The value of MOOCs is not in the videos

In the article Why My MOOC is Not Built on Video, Prof. Lorena A. Barba writes:

The participants of #NumericalMOOC will have noticed that we made only one video for the course. I thought that maybe I would do a handful more. But in the end I didn’t and I don’t think it matters too much.

I haven’t been very interested in MOOCs, because I’ve seen them as a glorified collections of lecture videos. I seldom find lectures useful, and in video lectures you can’t even ask questions.

This article made me change my mind. Instead of collections of videos, I now see MOOCs as potential collections of exercises. As Prof. Barba writes:

Videos are nice, they can get you exposed to a new concept for the first time in an agreeable way, but they do not produce learning, on their own. Students need to engage with the concepts in various ways, interact with ideas and problems, work through a process of “digestion” of the learning material.

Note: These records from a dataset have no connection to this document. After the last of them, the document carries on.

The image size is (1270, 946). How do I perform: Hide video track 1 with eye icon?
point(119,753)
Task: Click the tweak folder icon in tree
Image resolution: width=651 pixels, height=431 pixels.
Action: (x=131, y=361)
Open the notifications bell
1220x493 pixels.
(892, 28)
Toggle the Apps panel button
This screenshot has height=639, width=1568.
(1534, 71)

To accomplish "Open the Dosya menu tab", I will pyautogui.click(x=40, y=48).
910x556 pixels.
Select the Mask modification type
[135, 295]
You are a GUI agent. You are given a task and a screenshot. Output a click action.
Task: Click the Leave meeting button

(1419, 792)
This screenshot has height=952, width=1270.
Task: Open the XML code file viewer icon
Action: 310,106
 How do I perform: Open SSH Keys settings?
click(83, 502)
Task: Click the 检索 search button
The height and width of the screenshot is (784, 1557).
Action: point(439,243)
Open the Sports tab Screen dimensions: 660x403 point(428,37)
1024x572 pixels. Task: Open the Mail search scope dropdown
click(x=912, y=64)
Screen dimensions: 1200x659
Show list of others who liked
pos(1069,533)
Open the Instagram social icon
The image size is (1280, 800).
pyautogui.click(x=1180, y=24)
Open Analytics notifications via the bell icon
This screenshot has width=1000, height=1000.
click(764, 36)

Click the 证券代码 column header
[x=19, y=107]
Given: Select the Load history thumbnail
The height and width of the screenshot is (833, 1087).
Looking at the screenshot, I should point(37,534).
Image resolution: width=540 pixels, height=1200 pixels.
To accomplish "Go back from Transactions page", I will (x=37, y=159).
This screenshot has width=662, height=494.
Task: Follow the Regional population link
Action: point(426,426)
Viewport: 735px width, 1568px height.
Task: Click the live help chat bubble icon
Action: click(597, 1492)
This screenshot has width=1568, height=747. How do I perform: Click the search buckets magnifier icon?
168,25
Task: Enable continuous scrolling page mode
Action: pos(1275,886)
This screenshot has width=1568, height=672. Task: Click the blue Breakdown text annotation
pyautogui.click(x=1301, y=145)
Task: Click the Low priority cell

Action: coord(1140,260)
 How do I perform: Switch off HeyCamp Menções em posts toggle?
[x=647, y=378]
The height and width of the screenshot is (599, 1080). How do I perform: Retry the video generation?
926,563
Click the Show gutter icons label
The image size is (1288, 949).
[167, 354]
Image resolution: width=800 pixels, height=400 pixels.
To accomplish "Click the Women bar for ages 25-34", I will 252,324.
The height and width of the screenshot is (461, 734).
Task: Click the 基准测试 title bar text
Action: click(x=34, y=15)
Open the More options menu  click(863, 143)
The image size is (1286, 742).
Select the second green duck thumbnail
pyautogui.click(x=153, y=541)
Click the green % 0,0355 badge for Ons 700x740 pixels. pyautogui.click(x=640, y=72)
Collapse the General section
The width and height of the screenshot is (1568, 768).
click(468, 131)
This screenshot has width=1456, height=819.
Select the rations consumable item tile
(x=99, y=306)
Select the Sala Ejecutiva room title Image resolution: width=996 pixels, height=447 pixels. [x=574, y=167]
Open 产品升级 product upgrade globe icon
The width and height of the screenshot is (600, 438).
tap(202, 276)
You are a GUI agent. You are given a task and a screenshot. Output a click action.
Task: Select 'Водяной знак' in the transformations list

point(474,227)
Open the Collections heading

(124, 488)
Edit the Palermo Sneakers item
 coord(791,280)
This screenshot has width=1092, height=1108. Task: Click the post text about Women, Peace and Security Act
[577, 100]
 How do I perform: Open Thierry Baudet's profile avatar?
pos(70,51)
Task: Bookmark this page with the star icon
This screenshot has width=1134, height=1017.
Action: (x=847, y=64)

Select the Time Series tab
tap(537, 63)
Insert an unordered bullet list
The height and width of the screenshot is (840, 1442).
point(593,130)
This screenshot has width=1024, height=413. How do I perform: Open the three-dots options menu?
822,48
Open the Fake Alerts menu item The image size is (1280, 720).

When learning a new topic by myself, one of the hard things is to find a useful progression of challenges to tackle. The challenges should be hard enough to be interesting, but easy enough to not be frustrating. For me, in the offline math courses the exercise sheets are the most valuable part of the course. MOOCs can and do provide the same value.

I do not know why I didn’t realize this earlier.


Speaking of MOOCs, if you want to learn functional programming, check out University of Helsinki’s course Functional programming with Clojure. There are no lecture videos, but there are exercises. I took the course when it was an offline course and the exercises were great.